Mutations are changes in the virus’s genetic information that bring about “diversity among organisms,” a library of information by Nature said.
They are also the reason why the new coronavirus hopped from one unidentified animal to people in the market in Wuhan, Hubei Province in China, where the outbreak began, Business Insider reported.
“If you follow a transmission chain in which one person with flu infects another person and they infect another person and so on, you’ll find that the virus mutates about once every 10 days across its genome,” according to a Twitter thread posted by Trevor Bedford, an associate member at the Fred Hutch in the vaccine and infectious disease division and the computational biology program.
Why do mutations happen?
The genetic material, or genome, of the new coronavirus is made up of RNA, which stands for ribonucleic acid. RNA helps the body produce proteins, among other functions, and is known to have a fast mutation rate.
This is because RNA lacks a proofreading function that viruses made up of DNA have, scientists have learned.
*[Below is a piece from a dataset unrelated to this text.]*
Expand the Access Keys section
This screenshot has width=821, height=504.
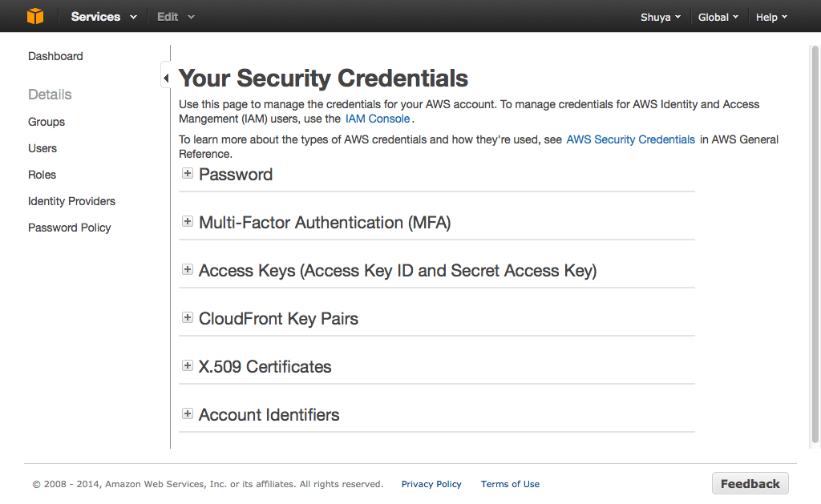click(188, 270)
This proofreader helps catch errors, or mutations, made during replication.
Some mutations help viruses spread quicker or infect a new host, anything that can help it survive in the environment they live in, according to a 2018 paper in the journal PLOS Biology.
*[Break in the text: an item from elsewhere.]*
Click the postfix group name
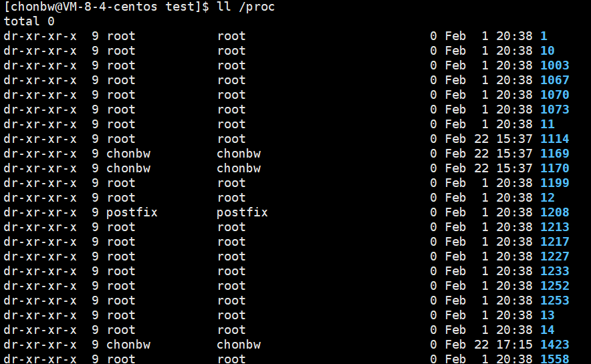Viewport: 591px width, 364px height. tap(242, 212)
“There’s no need for the [new coronavirus] to diversify —it’s spreading incredibly well between humans, and not under a lot of selection pressure to change,” Emma Hodcroft, a geneticist at the University of Basel in Switzerland, told Business Insider. “The virus already has asymptomatic transmission, there’s nothing more it could do to get even more off the testing radar than it already has.”
How fast do mutations occur?
The good news is that the new coronavirus is mutating slowly, Live Science reported.
“SARS-CoV-2 seems to have a mutation rate of less than 25 mutations per year, whereas the seasonal flu has a mutation rate of almost 50 mutations per year,” the outlet said.
“Even if we take the two most different novel coronavirus strains, we find that they’re separated by about 40 differences over the course of 29,000,” Hodcroft told Business Insider. “So people shouldn’t worry about it mutating out of control.”
But it’s important to note that if enough of these changes occur for them to mean something, it will take years for that to happen, Bedford said on Twitter.
Are mutations bad?
The short answer is no.
“Almost all of these mutations will have little to no effect on virus function,” Bedford said. “Evolution weeds out the mutations that ‘break’ the virus and mutations that make a virus replicate better are extremely rare.”
How contagious a virus is or harmful it is to its host depends on multiple genes within a genome, and changing them is a “complicated process, and not often the work of a single mutation,” Popular Science reported.
Even then, the majority of mutations that do occur either do not change how the pathogen functions, or hurt the virus in a way that blocks its ability to survive or replicate, Grubaugh added.
“So the odds of the virus mutating in such a way that it actually becomes more lethal or contagious over the timescale of weeks, months, or even a couple years aren’t very high,” the outlet said.
Do mutations hurt vaccine development?
On the contrary, the slow mutation rate of the virus can help vaccine development, experts say.
This is a good sign because that means a future vaccine can “remain effective for a long time,” Hodcroft told Business Insider.
The 2009 H1N1 pandemic, better known as the swine flu, took three years before there was any evidence of genetic mutations, Bedford said on Twitter.
“If I had to guess, I would predict that #SARSCoV2 will behave similarly to existing seasonal coronaviruses in its ability to mutate to avoid vaccines and immunity,” he said. “So, my prediction is that we should see occasional mutations to the spike protein of #SARSCoV2 that allow the virus to partially escape from vaccines or existing ‘herd’ immunity, but that this process will most likely take years rather than months.”
But it’s possible that the new coronavirus, if seasonal like the flu, can mutate after a vaccine has already been developed, which is why the World Health Organization has to update the influenza vaccine every year, Bedford said.